TEXT SECTION -

Collaboration -> Discipline -> Profession -> Stink
April 14, 2003
This past week, Blue Oxen released its first research report, An Introduction to Open Source Communities. The paper was released on the same day as the launch party. For reasons I don't yet understand Richard Stallman happened to be at the party. When I got a moment I introduced myself to him and he expressed his (understandable) displeasure at our use of the term "Open Source" in a way that subsumed the Free Software movement. He suggested we consider the term FLOSS (Free/Libre?/Open? Source Software). (0000DL)
His gripe was that Open Source was something worse than a bastardization of Free Software, pursuing a set of goals that have little to do with ensuring freedom for people and everything to do with economic benefits (giant, low-cost pools of talent for finding and fixing bugs). (0000DM)
When I was able to get a word in, I expressed my agreement. (0000DN)
It's interesting that we had this encounter because I've been having similar thoughts about the nature of collaboration as a discipline. I've gathered some of them here to see what they look like lined up. Much of this is pulled from different emails so excuse the lack of continuity. (0000DO)
Set aside for a moment that at least in the contexts I've been using it collaboration is not well defined and consider ways in which and why collaboration might be used: (0000DP)
In the rosy picture, collaboration is a way to generate ideas and consensus; to use freedom of thinking and access to knowledge to create more freedom. (0000DQ)
In the stinky picture, collaboration is a set of tools and processes that could be co-opted by existing power holders into a suite of methods for increasing access to workers and worker productivity (see Open Source above). (0000DR)
In both of these scenarios collaboration is a tool and thus its use is an exercise of power. Wherever power is used, we have politics. Professionals (those trained in a profession) tend to pretend to a face of political neutrality: Journalists have their objectivity; Scientists their method; Doctors their oaths. I'm in the process of reading Howard Zinn's Declarations of Independence. He suggests that professional training installs an essential conservatism that insures the continuation of the power granted a professional and belies the pretense of neutrality. He quotes Jarold Auerbach's Unequal Justice: (0000DS)
It is the essence of the professionalization process to divorce law from politics, to elevate technique and craft over power, to search for 'neutral principles,' and to deny ideological purpose. (0000DT)
An early goal of Blue Oxen has been to take steps towards the establishment of a discipline of collaboration. Discussions have been occurring internally and in the Collaboration Collaboratory. Care must be taken because one step beyond discipline is profession. What will we have when collaboration is a profession in which people engage rather than a tool people use? Will we have the stinky picture described above where worker productivity takes precedence over freedom? (0000DU)

(Word and element location records)
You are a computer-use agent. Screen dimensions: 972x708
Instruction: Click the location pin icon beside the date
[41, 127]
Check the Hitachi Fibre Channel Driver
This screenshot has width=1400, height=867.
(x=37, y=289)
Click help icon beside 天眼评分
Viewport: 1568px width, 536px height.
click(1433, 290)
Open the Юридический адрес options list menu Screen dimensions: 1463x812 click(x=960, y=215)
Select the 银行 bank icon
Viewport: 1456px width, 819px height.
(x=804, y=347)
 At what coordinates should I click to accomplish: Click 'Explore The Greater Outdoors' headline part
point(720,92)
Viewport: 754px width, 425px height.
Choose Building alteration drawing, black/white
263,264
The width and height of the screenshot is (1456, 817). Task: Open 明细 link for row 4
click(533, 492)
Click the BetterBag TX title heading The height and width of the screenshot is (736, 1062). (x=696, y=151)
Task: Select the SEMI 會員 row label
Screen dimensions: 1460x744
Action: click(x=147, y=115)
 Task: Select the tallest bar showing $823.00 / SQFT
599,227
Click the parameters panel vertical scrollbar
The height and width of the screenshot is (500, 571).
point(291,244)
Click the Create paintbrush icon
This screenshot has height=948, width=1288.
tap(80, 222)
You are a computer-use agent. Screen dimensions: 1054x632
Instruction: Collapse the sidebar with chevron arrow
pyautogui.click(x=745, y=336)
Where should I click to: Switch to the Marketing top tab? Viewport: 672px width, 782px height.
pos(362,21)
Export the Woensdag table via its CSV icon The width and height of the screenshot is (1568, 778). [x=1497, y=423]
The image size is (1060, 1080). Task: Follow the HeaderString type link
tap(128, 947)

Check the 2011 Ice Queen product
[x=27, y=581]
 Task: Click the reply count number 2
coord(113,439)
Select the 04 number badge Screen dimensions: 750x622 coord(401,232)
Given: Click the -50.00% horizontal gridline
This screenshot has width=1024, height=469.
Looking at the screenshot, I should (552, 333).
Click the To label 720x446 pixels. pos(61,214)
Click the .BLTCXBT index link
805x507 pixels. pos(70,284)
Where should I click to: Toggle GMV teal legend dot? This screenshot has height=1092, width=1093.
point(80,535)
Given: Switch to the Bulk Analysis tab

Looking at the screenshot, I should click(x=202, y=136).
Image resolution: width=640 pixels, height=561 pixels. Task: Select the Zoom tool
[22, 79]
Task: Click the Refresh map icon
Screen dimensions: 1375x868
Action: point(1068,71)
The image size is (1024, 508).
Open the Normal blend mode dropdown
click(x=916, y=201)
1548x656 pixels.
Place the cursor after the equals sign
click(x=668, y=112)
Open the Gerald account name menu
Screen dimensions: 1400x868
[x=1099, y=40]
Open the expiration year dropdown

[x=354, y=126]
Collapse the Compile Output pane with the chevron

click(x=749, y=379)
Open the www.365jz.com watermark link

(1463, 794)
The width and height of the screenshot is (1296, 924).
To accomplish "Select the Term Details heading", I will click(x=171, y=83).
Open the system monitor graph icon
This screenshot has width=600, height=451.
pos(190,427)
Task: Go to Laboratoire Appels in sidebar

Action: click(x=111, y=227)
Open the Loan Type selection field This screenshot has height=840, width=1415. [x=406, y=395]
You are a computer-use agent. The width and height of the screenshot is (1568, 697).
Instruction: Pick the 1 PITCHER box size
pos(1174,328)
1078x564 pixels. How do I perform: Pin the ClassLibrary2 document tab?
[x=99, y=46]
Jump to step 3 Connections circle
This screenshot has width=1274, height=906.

ACTIONS TO TAKE -
a) In the collaboration post, retype the passage between "In both of these" and "ideological purpose. (0000DT)", inclusive.
b) In one to three sentences, explain why the collaboration post says Richard Stallman objected to the report's use of the term "Open Source."

ANSWERS -
a)
In both of these scenarios collaboration is a tool and thus its use is an exercise of power. Wherever power is used, we have politics. Professionals (those trained in a profession) tend to pretend to a face of political neutrality: Journalists have their objectivity; Scientists their method; Doctors their oaths. I'm in the process of reading Howard Zinn's Declarations of Independence. He suggests that professional training installs an essential conservatism that insures the continuation of the power granted a professional and belies the pretense of neutrality. He quotes Jarold Auerbach's Unequal Justice: (0000DS)
It is the essence of the professionalization process to divorce law from politics, to elevate technique and craft over power, to search for 'neutral principles,' and to deny ideological purpose. (0000DT)

b) He objected because the report used "Open Source" in a way that subsumed the Free Software movement. In his view, Open Source pursues goals that have little to do with ensuring freedom for people and everything to do with economic benefits, such as giant, low-cost pools of talent for finding and fixing bugs.